It's been more than 40 years since actress Jane Fonda visited North Vietnam during the height of the Vietnam War—but the decision that earned her the nickname "Hanoi Jane" has yet to be forgotten, or forgiven, by the American public. When Fonda spoke at an event in Maryland last Friday, some 50 military veterans and their supporters showed up in protest, carrying signs that read "Forgive? Maybe. Forget? Never."
Fonda told the audience that her appearance in Vietnam was a "huge mistake," acknowledging that she understands the anger directed at her.
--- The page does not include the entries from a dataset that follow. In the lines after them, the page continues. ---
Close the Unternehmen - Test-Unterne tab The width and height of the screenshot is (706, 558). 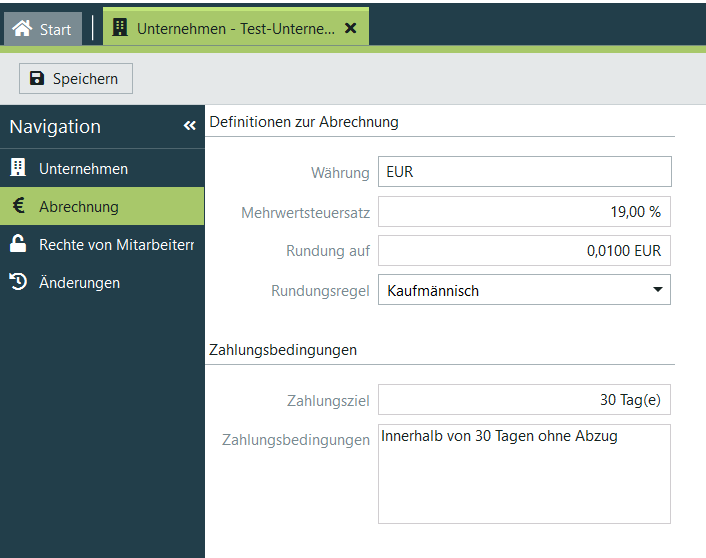click(350, 28)
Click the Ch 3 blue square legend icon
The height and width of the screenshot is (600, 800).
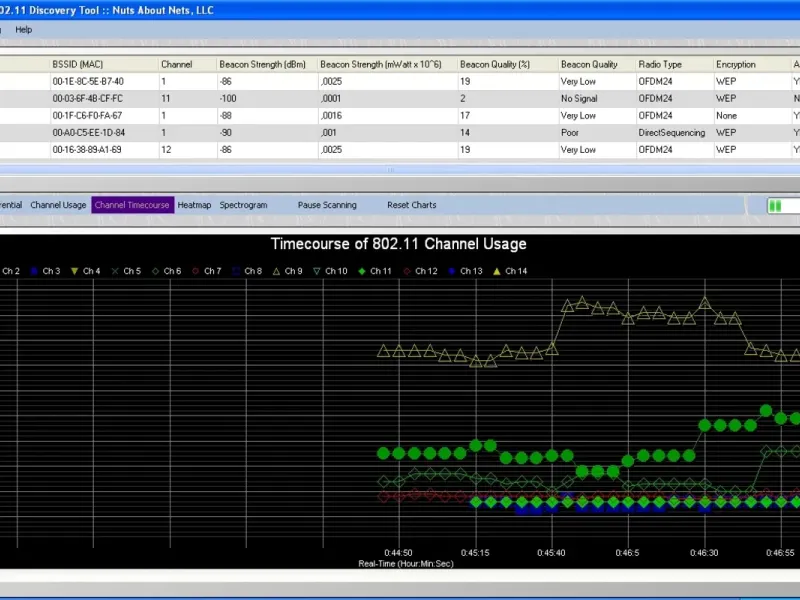33,271
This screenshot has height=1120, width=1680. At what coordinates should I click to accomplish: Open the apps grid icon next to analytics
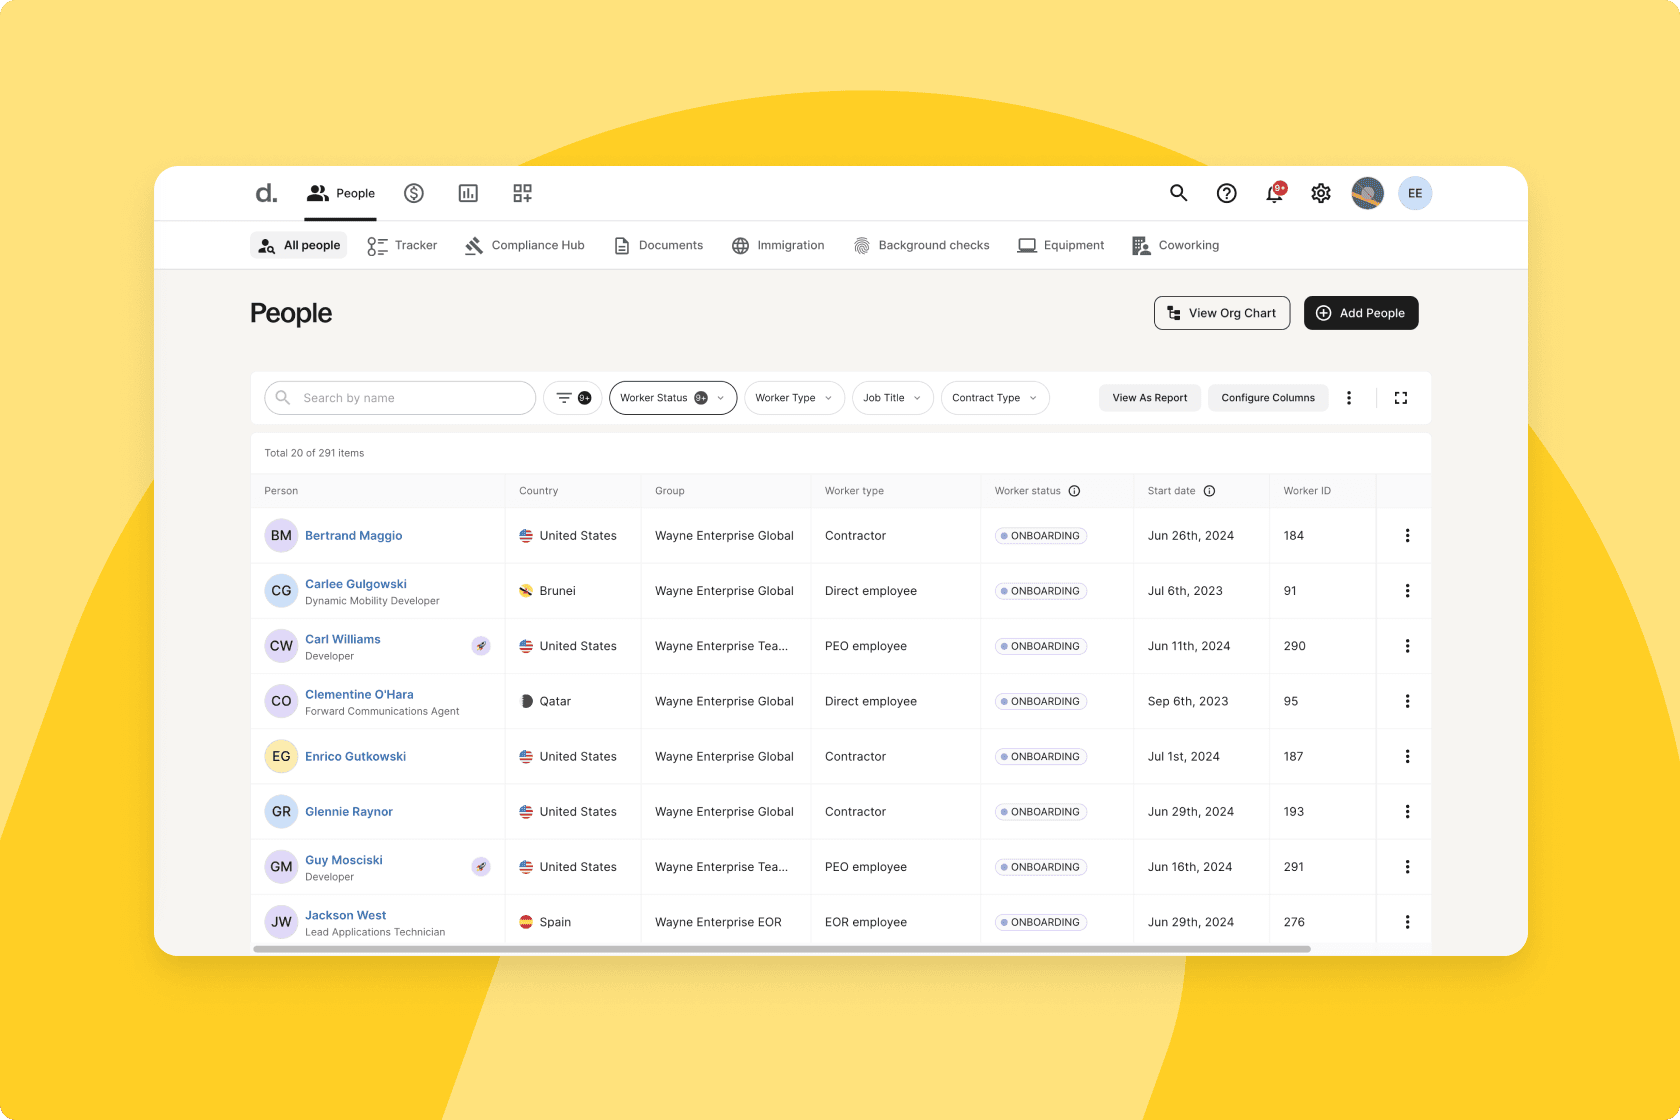[x=521, y=193]
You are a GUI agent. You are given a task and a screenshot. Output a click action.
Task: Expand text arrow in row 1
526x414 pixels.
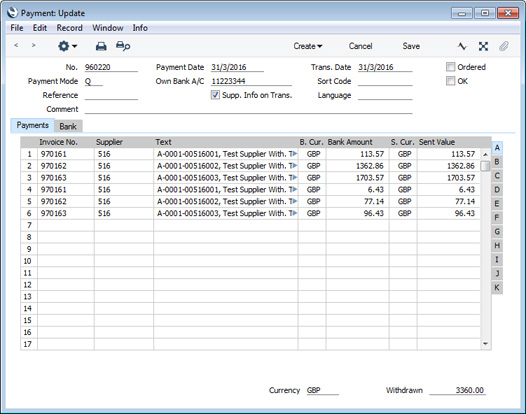pos(295,154)

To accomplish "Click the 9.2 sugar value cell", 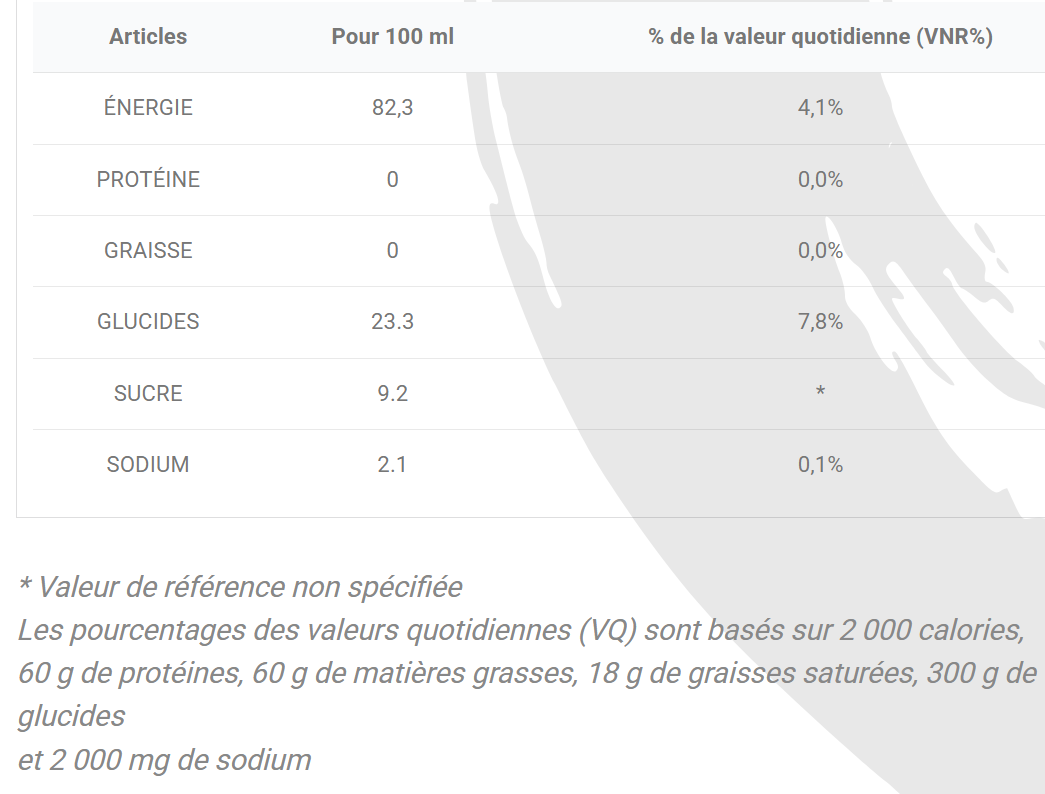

But she also, albeit subtly, questioned the country's reflexive conflation of anti-war and anti-soldier sentiments.
"But those people out there . . . I’m a lightning rod,” Fonda told the audience. “This famous person goes and does something that looks like I’m against the troops, which wasn’t true, but it looked that way, and I’m a convenient target. So I understand.”
A few years ago, Fonda made similar statements on her personal blog when addressing the incident, writing: "The lies distort the truth of why I went to North Vietnam and they perpetuate the myth that being anti-war means being anti-soldier."
That "Forget? Never" sign is surely prescient, and one imagines this will not be the last time Fonda faces residual backlash and ire. Meanwhile, all these decades later, the incident continues to raise important questions about the very nature of American patriotism.